When on site, always remember to be comfortable and don’t push yourself; wear comfortable shoes, take breaks, get out of your costume if it’s too much to deal with physically. Remember to eat and drink, as the last thing you need to do is faint or get dehydrated. I know I’m not the best at taking care of myself when I’m on the floor, but I always have at least one hot meal over the course of the day at con. It forces me to stop, sit down, and take a break, which is huge when I am NPCing for up to sixteen hours a day and on my feet for most of that time (and when most of my water is delivered by friends passing by).

This was a SUNDAY MORNING for me, if that gives you an idea how busy it gets. Self care is HARD, but thankfully I had friends helping me here.

While it’s a common courtesy for others, it’s also helpful to you: grab a shower, and I don’t mean macing yourself with cologne or perfume. I mean actually grabbing a shower, soaking in water, scrubbing your hair. It’s not just for smell reasons, but it’s one of the ways to help deal with writer’s block and depression, among other issues. It’s a combination of a rote action with cleanliness that’ll make you feel more human.
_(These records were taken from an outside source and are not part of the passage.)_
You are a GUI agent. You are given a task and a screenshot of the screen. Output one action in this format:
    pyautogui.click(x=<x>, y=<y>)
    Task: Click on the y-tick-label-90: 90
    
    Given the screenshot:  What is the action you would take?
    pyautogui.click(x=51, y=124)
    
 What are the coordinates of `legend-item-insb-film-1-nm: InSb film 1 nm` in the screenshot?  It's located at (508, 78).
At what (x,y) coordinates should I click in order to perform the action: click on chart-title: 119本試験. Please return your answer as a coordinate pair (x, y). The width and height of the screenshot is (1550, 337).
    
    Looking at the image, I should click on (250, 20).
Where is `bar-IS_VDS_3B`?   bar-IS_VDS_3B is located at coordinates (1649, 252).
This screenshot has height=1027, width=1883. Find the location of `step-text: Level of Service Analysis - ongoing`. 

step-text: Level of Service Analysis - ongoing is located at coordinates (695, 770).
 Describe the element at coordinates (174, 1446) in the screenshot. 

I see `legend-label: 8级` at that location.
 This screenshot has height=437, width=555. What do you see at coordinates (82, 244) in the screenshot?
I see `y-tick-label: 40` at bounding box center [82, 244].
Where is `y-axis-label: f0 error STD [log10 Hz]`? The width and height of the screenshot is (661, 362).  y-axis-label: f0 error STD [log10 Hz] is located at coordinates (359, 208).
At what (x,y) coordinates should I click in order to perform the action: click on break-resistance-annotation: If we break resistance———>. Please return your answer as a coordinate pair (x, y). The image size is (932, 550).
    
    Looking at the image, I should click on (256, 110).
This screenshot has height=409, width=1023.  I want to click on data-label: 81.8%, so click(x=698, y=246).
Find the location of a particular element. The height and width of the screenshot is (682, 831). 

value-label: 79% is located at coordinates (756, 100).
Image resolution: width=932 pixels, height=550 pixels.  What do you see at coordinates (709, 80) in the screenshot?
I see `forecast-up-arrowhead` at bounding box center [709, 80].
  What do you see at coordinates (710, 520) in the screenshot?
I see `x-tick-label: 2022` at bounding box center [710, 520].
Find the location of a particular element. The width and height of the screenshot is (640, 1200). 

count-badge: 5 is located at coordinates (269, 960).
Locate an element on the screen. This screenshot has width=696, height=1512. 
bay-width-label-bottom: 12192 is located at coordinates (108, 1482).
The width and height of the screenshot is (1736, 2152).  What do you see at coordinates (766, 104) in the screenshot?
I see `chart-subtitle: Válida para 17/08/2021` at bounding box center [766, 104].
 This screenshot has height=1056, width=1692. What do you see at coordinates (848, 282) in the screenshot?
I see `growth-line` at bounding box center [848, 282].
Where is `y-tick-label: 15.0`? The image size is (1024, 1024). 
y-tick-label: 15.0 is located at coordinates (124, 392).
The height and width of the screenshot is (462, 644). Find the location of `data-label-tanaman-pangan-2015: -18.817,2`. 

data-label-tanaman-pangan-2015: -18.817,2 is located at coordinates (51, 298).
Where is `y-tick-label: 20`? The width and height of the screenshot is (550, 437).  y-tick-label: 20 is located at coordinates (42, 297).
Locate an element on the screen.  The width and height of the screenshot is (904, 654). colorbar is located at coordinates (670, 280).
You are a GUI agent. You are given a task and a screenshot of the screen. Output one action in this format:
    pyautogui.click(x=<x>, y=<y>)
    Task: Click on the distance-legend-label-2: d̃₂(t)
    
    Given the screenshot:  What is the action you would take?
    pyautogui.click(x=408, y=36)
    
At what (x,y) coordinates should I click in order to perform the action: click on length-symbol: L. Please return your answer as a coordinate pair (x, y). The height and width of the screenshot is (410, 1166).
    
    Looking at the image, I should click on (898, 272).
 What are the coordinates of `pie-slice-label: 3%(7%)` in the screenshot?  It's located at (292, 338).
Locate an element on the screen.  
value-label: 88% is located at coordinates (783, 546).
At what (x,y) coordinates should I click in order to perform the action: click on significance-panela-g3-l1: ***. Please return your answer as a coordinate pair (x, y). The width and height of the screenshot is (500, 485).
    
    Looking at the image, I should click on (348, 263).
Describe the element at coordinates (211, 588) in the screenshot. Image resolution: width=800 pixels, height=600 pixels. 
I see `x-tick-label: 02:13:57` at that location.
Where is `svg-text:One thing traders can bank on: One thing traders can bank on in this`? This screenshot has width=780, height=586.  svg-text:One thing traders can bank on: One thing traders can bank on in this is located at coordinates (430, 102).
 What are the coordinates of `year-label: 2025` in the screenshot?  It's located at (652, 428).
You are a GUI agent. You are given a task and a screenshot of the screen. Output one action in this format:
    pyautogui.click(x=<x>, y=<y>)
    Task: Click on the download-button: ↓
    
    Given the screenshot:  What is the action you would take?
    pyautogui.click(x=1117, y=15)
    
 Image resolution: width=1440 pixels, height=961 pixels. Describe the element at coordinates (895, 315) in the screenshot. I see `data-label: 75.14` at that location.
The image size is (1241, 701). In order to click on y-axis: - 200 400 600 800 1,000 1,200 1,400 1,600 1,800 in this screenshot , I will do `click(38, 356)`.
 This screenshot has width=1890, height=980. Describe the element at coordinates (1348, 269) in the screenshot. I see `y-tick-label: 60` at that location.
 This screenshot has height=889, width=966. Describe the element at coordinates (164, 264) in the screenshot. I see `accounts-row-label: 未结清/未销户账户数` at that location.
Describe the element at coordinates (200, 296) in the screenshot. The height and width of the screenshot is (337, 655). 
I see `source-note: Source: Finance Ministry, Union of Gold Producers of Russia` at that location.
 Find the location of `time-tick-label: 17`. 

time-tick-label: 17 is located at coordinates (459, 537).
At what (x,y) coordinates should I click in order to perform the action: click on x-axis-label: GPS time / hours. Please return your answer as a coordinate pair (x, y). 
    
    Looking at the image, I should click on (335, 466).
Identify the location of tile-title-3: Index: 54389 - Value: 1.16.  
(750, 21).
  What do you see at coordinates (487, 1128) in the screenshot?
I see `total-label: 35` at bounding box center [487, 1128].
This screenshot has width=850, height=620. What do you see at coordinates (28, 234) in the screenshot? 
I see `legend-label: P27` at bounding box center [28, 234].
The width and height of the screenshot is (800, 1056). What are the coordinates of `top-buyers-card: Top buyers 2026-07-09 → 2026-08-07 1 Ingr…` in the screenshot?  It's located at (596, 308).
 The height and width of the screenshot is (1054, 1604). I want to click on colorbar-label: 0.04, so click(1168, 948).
==Most Importantly, Have Fun==

I know I’ve dropped a bunch of rules-like things on you, but in the end, the whole point is to have fun. Don’t let the haters get you down because you don’t have the “right” prop, don’t let the thought of post-con depression ruin your trip, and don’t kick yourself over splurging on something (after knowing all of your bills are paid, of course).

Attending these events is supposed to be a fun escape. Don’t turn it into a job for yourself unless you absolutely have to. This is coming from a guy who literally pays for his way into a con by working 8-16 hours a day during the event; if I can have fun working the whole time, I’m confident that you can have fun by attending!

I have faith in you. You can do the thing, whether it’s getting over anxiety to do the Masquerade or finishing your cosplay with only a week to go.

Just remember to go, have fun, and remember that everyone there is there to do the same.